- PROVIDED PASSAGE:
======
For the entire bulletin with pictures, please click the following link: Bulletin for Sunday November 16, 2014

Pastor’s Corner: November 18th is the Feast of the Dedication of two more of Rome’s Major Basilicas: Saint Peter’s in the Vatican, and Saint Paul’s Outside the [city’s] Walls. Each is built over the respective tomb of the two Princes of the Apostles, Saints Peter and Paul. Both died during the Roman persecution of the Emperor Nero, in 67 A.D. Soon after their martyrdom, their simple pauper’s graves immediately became pilgrimage centers for the faithful. A priest named Gaius wrote about these in the year 200 A.D., “When you come to Rome, visit the trophies [tombs] of the Apostles: Saint Peter’s in the Vatican, and Saint Paul’s on the road to Ostia.” The only real Church Christ founded was the one he entrusted to the Apostles, and it has been called Catholic since the beginning of the 2nd century.

The Roman Emperor Constantine built the first churches atop the Apostles’ tombs in the early 4th century. The present Saint Peter’s Basilica dates from the 16th century, replacing Constantine’s dilapidated structure; and Saint Paul’s from the 19th century, Constantine’s having been destroyed by fire in 1823. Excavations are now concluding beneath St. Paul’s Basilica just as they were conducted under St. Peter’s in the 1940’s. The tomb and bones of St. Peter were rediscovered beneath the high altar in St. Peter’s. More convincingly, around the graves of both Apostles, the walls are covered in early graffiti. And some of the graffiti dates from soon after the burial of the Apostles, all the way through the early 4th century, when the two basilicas were built at their sites. The graffiti include numerous prayers to the Apostles for family members and early Catholics who visited their graves to pray for the intercession of Saints Peter and Paul.

The Feast of the dedications of these basilicas is more about the Apostles and the Church that Christ established, than about the buildings atop the apostolic tombs. Saint Peter’s Basilica commemorates the chief Apostle, to whom Our Lord gave the keys of the Kingdom of Heaven [Mt 16:17-19] and the guidance of the whole Church [Jn. 21: 15-19]. St. Peter was the Apostle to the household of faith, the Jews, who were God’s chosen people, with whom God had entered a unique and binding covenant on Mount Sinai with Moses, when He gave the Ten Commandments. The Basilica in the Vatican above Peter’s tomb has become, therefore, the church of the Pope who is Peter’s successor as bishop of Rome. But, also it is the church for the household of faith—for the entire Catholic world. So, all major papal ceremonies are held here: the enthronement of popes, canonization of saints, consecration of bishops, election of cardinals, and much, much more: celebrations that affect the entire universal Catholic Church. Saint Paul was the Apostle to the Gentiles—the non-Jewish world. So, the basilica atop his tomb has become the church for all those outside the household of faith, all non-Catholics. The Church excludes no one from Christ’s gift of mercy and salvation. The only requirement is to accept the faith and follow the Ten Commandments in daily life, if one wishes to live with God forever. So, the feast day celebration of the dedication of these two Major Basilicas is all about the universality of the mercy Christ offers to the entire world through His One, Holy, Catholic and Apostolic Church that He established with Peter as its visible head, built on the foundation of the Apostles [Rev 21: 9-14].
======
- RECORDS SHOWN:

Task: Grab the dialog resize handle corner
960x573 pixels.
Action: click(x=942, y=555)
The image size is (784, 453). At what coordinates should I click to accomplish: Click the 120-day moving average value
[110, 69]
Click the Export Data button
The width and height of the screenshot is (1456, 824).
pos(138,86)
======
- WHAT YOU NEED TO DO:
A) According to the bulletin, in what year did fire destroy Constantine's church over Saint Paul's tomb?
B) List every papal ceremony the bulletin names as held at Saint Peter's Basilica in the Vatican.
Rely only on the bulletin text, not on the lines.

- PROBLEM SOLUTIONS:
A) 1823

B)
- Enthronement of popes
- Canonization of saints
- Consecration of bishops
- Election of cardinals